Primary myelofibrosis (PMF) has hypercoagulability and venous thromboembolism (SVT). JAK2 V617F mutated patients with lower-risk IPSS have more thrombosis and myeloproliferation vs high-risk IPSS. JAK2 mutated splanchnic endothelium releases von Willebrand factor (VWF), P-selectin, Factor VIII (FVIII), and plasminogen activator inhibitor-1 (PAI-1). We studied VWF, soluble P-selectin (s-P-selectin), P-selectin expression, FVIII, and PAI-1 in 20 patients with PMF according to WHO-criteria. 11/20 were JAK2, 8/20 CALR, and 1/20 MPL mutated. 6/20 were low-, 6/20 intermediate-1-, 8/20 intermediate-2-risk IPSS. The mutations were conducted by ARMS-PCR gel electrophoresis. Hemoglobin and platelets, and VWF, sP-selectin, and PAI-1 were measured by automated analyzer and ELISA, respectively. P-selectin and FVIII were measured by flow cytometry and chromogenic assay, respectively. Patients were 67 years old (23-84 years).

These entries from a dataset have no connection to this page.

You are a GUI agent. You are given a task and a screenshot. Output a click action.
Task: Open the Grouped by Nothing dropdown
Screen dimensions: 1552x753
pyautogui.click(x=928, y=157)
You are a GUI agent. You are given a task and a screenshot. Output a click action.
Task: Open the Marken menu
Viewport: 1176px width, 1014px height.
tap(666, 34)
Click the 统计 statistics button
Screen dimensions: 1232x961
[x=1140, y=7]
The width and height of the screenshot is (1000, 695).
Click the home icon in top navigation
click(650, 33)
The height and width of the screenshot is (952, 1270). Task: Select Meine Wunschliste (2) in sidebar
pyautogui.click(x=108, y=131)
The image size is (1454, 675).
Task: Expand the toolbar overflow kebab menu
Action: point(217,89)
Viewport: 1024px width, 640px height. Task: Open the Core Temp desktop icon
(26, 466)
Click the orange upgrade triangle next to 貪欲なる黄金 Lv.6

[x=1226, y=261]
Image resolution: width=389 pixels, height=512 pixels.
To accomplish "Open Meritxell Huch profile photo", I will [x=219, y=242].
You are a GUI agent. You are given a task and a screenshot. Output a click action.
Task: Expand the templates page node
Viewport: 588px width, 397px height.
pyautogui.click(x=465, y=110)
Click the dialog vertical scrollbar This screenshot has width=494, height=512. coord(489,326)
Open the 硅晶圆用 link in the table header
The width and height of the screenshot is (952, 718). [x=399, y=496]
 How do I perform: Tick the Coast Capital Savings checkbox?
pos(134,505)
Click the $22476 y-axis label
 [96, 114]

Nobody had thrombotic risk factors. 3/20 JAK2 mutated had portal vein thrombosis, 2 with intermediate-2 risk IPSS and 1 with low-risk IPSS, 2/20 JAK2 mutated had mesenteric vein thrombosis and splenic vein thrombosis with intermediate-1 risk IPSS and low-risk IPSS. SVT was diagnosed with computed tomographic scan and abdominal magnetic resonance imaging. JAK2 burden was higher in thrombosis vs without thrombosis (35% vs 10%) as well as hemoglobin (12 g/dl vs 10 g/dl) while platelets were comparable (300x109/L vs 370x109/L9). VWF and s-P-selectin were higher in thrombosis (55±5 ng/mL vs 72±5 ng/mL) vs without thrombosis (30±2 ng/mL vs 35±5 ng/mL) as well as P-selectin (40±5% vs 9±2%). FVIII was higher in thrombosis (330±30%) vs without thrombosis (170±5%). PAI-1 was elevated in thrombosis vs without thrombosis (88±5 ng/ml vs 62±2 ng/ml). These results suggest that PMF-SVT may underly a JAK2 mutated prothrombotic endothelium. Further studies are needed.